■ MATERIAL:

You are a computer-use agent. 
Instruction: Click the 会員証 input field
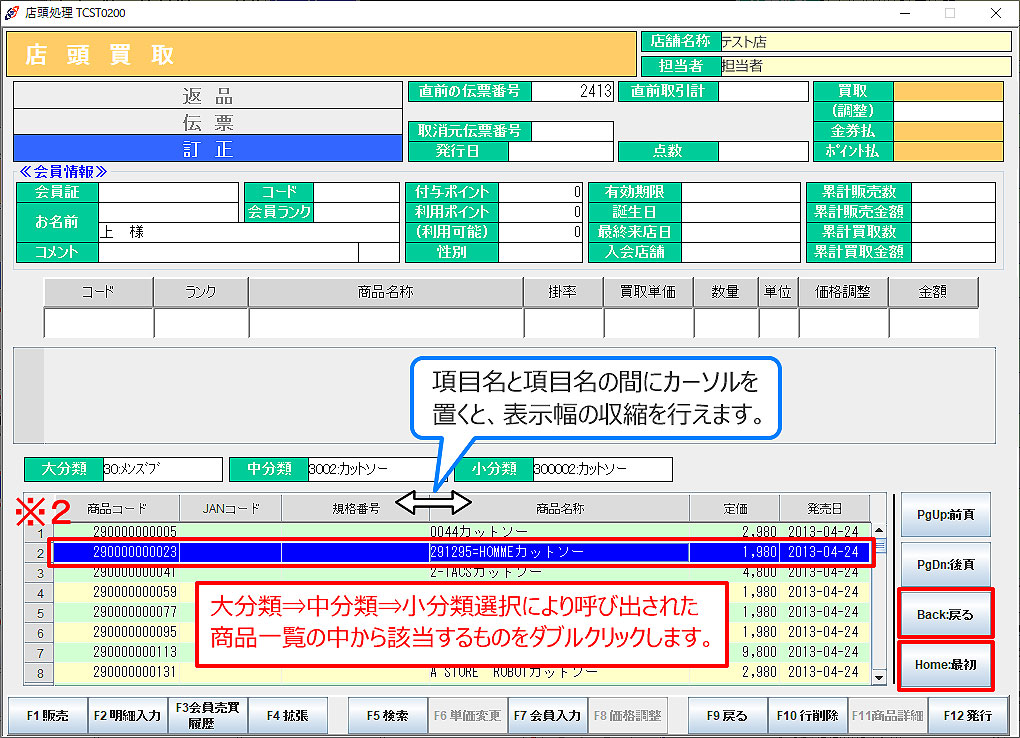click(x=167, y=192)
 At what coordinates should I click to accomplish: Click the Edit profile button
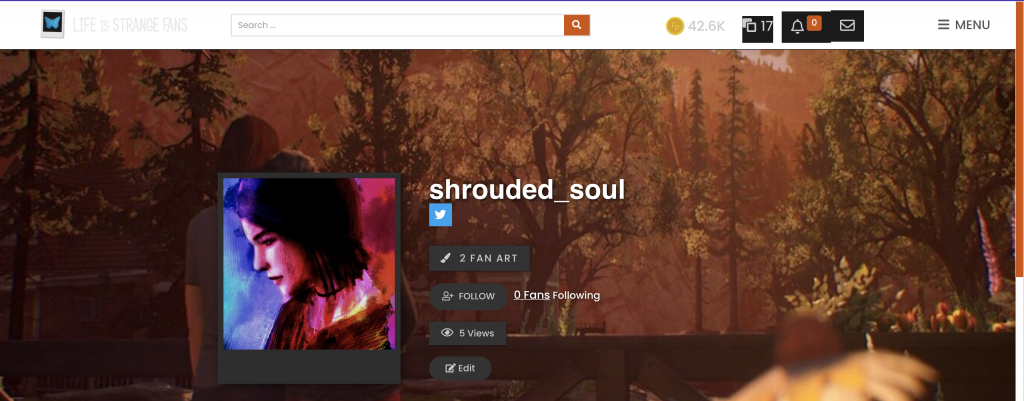[460, 368]
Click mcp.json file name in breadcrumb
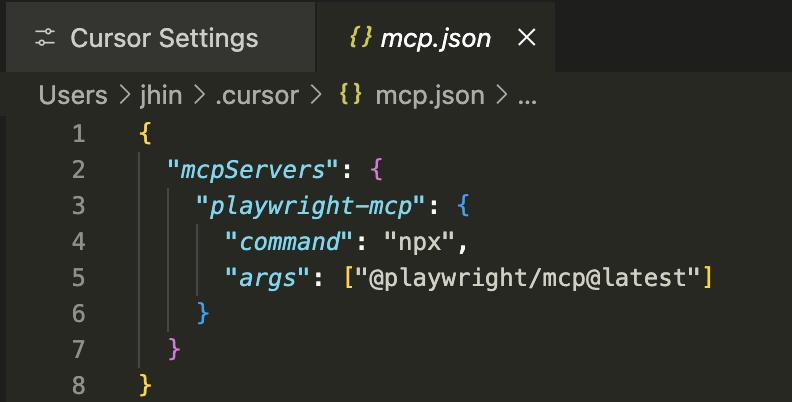This screenshot has height=402, width=792. coord(429,96)
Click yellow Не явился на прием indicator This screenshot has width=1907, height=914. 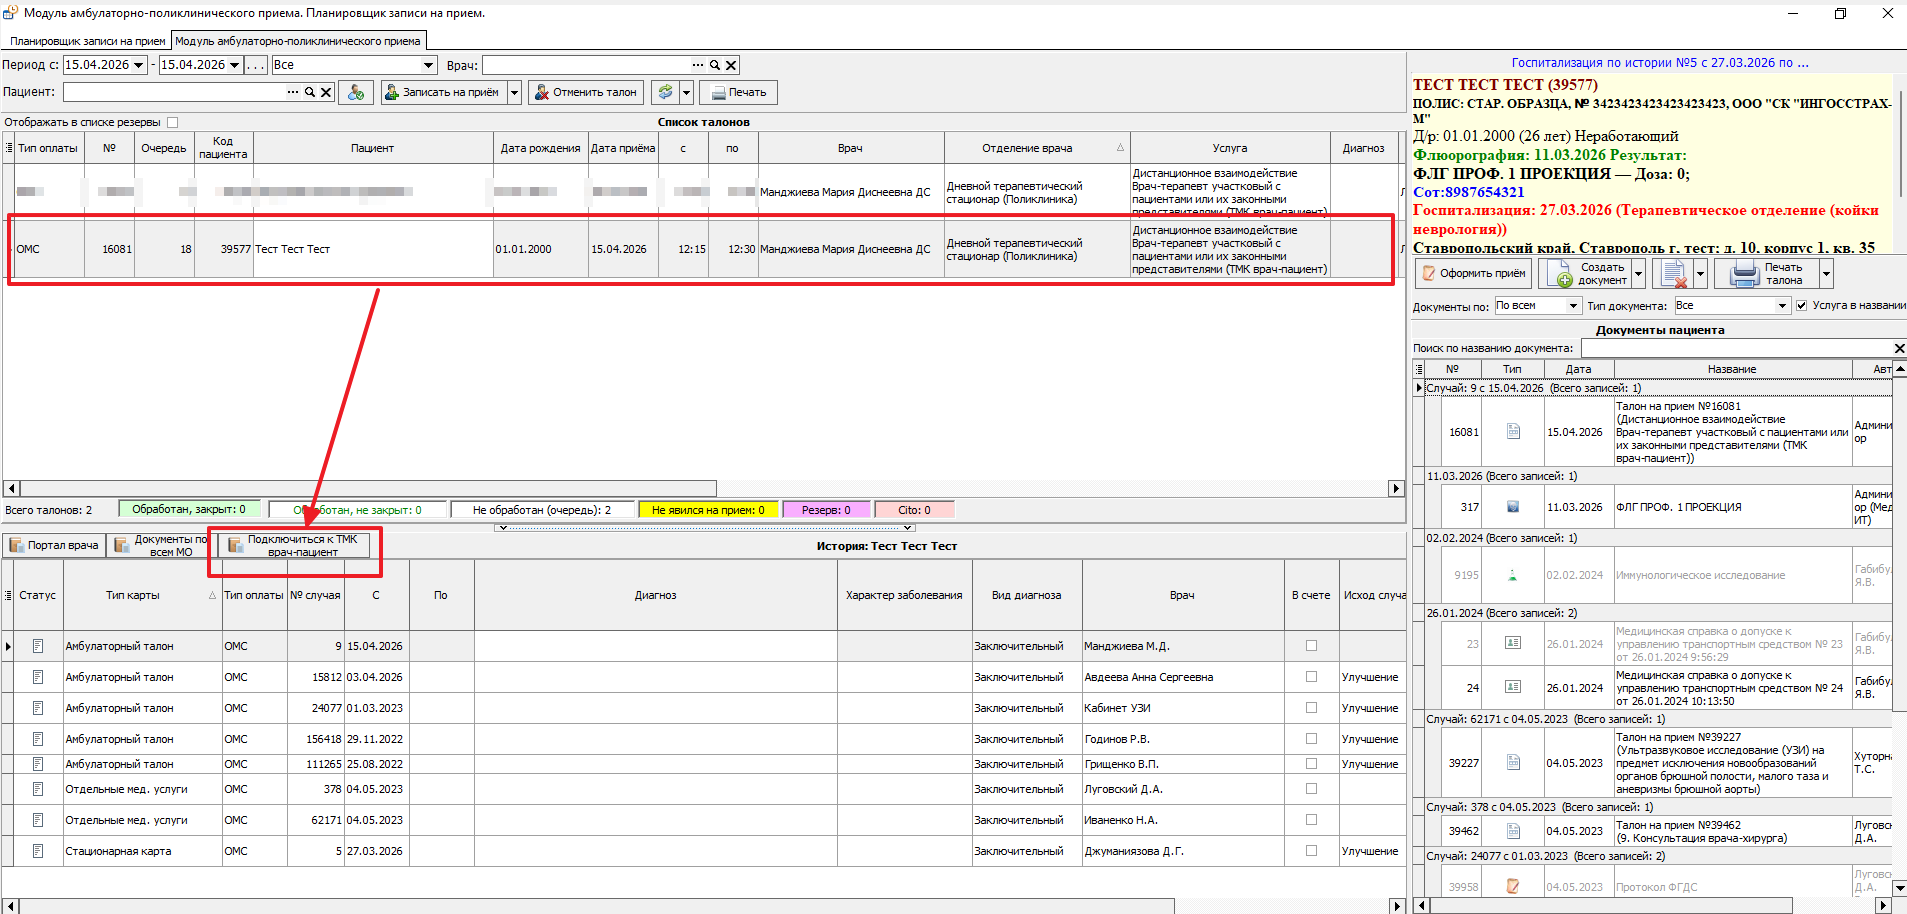pyautogui.click(x=707, y=510)
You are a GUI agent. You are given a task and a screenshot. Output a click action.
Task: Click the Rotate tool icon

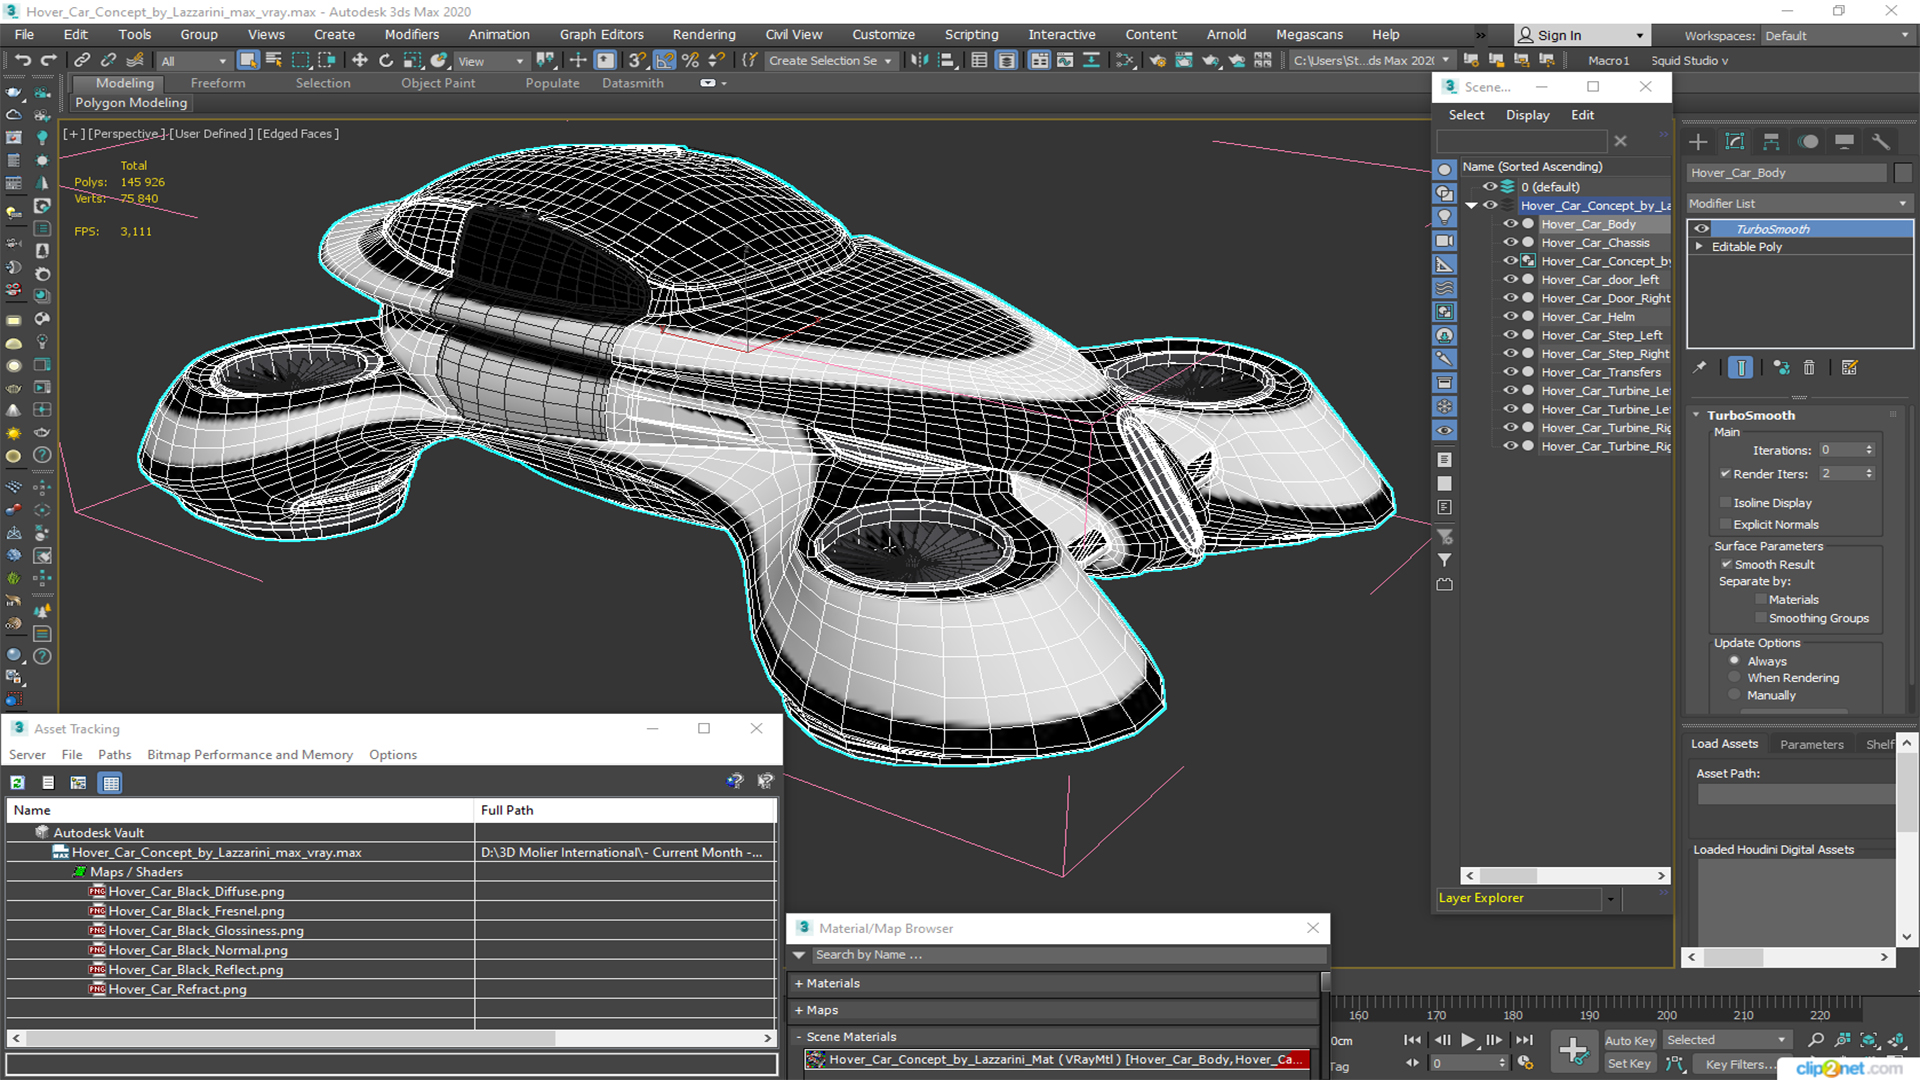(386, 61)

■ AIM:
Rewrite everything from the line containing "You are a GUI" down to the last of the lines, requests included, offsetting every coordinate in the answers by 124. Leave the pictures out.

■ ANSWER:
You are a GUI agent. You are given a task and a screenshot. Output a click action.
Task: Click the Rotate tool icon

(510, 185)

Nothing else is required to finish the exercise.